Erinnerungsarbeit ist nach den Worten des saarländischen Antisemitismusbeauftragten Roland Rixecker "keine endlose Vergangenheitsbewältigung". "Das, was wir da tun, ist eine Maßnahme zur Sicherung unserer Gegenwart und unserer Zukunft und der Zukunft unserer Kinder und Enkel", sagte er am 6. Mai in Saarbrücken bei der Konferenz der Kirchen am Rhein. "Wir gedenken an die Vergangenheit und versuchen zu verstehen, wie sich so etwas entwickeln konnte." Dabei gehe es nicht um Schuldzuweisung.

"Antisemitismus ist Teil der modernen Menschheitsgeschichte", betonte der Beauftragte des saarländischen Landtags für jüdisches Leben im Saarland und gegen Antisemitismus. Es sei irrelevant, in welchem prozentualem Maße antisemitische Straftaten zunähmen. "Wichtig ist: Deutschland hat ein Problem", sagte Rixecker. Das genüge, um nach Lösungen zu suchen.

Checkliste für Antisemitismus

In Zusammenarbeit mit Staatsanwaltschaft, Verfassungsschutz und Polizei setze er sich für eine Art Checkliste für Antisemitismus ein. So sollten die Sicherheitsbehörden die Definition der International Holocaust Remembrance Alliance übernehmen, um antisemitische Straftaten besser zu erfassen. In Kooperation mit der Recherche- und Informationsstelle Antisemitismus sollten zudem antisemitische Vorfälle nach wissenschaftlichen Kriterien online veröffentlicht werden.

Langfristig sei dem Antisemitismus nur über Wissensvermehrung über das Judentum entgegenzutreten, sagte Rixecker. Bildungsarbeit sei auch an den Universitäten weiterhin nötig. Juristen und Mediziner müssten beispielsweise anhand der konkreten Geschichte mehr über die Verführbarkeit ihrer Professionen und den Missbrauch von Macht lernen.

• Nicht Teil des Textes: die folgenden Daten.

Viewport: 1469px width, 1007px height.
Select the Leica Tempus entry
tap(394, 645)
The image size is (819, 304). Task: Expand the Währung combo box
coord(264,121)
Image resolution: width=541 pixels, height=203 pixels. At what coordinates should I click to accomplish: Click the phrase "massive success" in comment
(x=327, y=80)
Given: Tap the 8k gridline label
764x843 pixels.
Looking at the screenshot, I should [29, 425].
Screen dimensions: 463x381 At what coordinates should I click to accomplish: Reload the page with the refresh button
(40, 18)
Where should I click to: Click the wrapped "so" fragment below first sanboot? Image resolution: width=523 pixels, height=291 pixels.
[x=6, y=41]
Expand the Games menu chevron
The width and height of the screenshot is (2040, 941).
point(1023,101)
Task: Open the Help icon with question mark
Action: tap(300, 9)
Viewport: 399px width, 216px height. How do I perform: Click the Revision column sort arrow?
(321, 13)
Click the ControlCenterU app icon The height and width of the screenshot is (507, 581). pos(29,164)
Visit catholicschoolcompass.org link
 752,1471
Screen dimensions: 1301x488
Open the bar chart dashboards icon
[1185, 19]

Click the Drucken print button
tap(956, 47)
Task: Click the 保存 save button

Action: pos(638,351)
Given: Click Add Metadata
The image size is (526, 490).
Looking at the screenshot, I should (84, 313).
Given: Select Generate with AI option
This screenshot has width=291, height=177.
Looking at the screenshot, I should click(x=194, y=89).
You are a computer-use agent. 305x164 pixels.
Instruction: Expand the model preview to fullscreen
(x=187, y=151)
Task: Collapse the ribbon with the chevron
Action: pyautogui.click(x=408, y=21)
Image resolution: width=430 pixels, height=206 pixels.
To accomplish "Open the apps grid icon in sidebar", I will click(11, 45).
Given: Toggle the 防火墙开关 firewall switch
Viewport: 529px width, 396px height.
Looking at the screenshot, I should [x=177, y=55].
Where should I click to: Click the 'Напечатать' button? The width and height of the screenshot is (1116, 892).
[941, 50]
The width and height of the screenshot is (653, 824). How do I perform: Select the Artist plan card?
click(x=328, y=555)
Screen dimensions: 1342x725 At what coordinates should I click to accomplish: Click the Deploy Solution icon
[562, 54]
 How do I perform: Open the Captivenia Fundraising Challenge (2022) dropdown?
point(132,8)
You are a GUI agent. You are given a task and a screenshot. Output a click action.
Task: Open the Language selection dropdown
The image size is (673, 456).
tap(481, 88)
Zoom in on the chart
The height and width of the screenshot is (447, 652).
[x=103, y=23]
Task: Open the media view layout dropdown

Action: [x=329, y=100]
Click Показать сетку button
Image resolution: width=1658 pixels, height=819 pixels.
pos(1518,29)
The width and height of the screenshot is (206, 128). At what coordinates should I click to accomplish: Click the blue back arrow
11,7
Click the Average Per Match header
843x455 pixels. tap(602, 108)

Rabbiner: Gesellschaftliche Unsicherheit befördert Vorurteile

Der Rabbiner Alexander Grodensky betonte wiederum, im Kampf gegen Antisemitismus müssten zunächst aktuelle Gesellschaftsprobleme gelöst werden. "Um Antisemitismus wirksam zu bekämpfen, muss man den Menschen erst Angst vor ihrer Zukunft nehmen", sagte der Rabbiner der Israelitischen Kultusgemeinde von Luxemburg. Es brauche beispielsweise Antworten auf steigende Mieten, Globalisierung oder Migration.

"Aufklärungskampagnen helfen wenig, wenn sich in der Gesellschaft allgemeine Verunsicherung verbreitet", betonte er. "Juden, Homosexuelle und andere Minderheiten sind oft die ersten Ziele der blinden Wut in unruhigen Zeiten."

"Judentum ist vielfältige lebensbejahende Kultur"

Zugleich betonte der Rabbiner, die Geschichte der Juden in Deutschland dürfe nicht auf die Jahre der NS-Herrschaft reduziert werden. "Gedenken ist nicht alles", unterstrich er. Das Judentum sei mehr als Gedenken, und zwar eine vielfältige lebensbejahende Kultur. In diesem Zusammenhang kritisierte er eine Flut von Gedenkveranstaltungen. Zu diesen kämen meist nur diejenigen, die ohnehin anwesend sein müssten: Amtsträger und Schüler, die mit ihrer Schule dort seien. "Was gedenken wir, wie gedenken wir, wozu gedenken wir?", müssen laut Grodensky Fragen für die Erinnerungsarbeit sein.

Die Konferenz der Kirchen am Rhein wurde 1961 auf dem Liebfrauenberg bei Woerth im Elsass als Instrument der Versöhnung und des Friedens gegründet. Seit 2008 ist sie eine Regionalgruppe der Gemeinschaft Evangelischer Kirchen in Europa. Zurzeit arbeiten dort nach eigenen Angaben protestantische Kirchen aus Lichtenstein, der Nordschweiz, Österreich, Elsass-Lothringen, Baden, Pfalz, Württemberg, Hessen-Nassau, Rheinland und Luxemburg zusammen. Die Konferenz tagte am Sonntag und Montag in Saarbrücken mit einen inhaltlichen Schwerpunkt zum Thema Antisemitismus.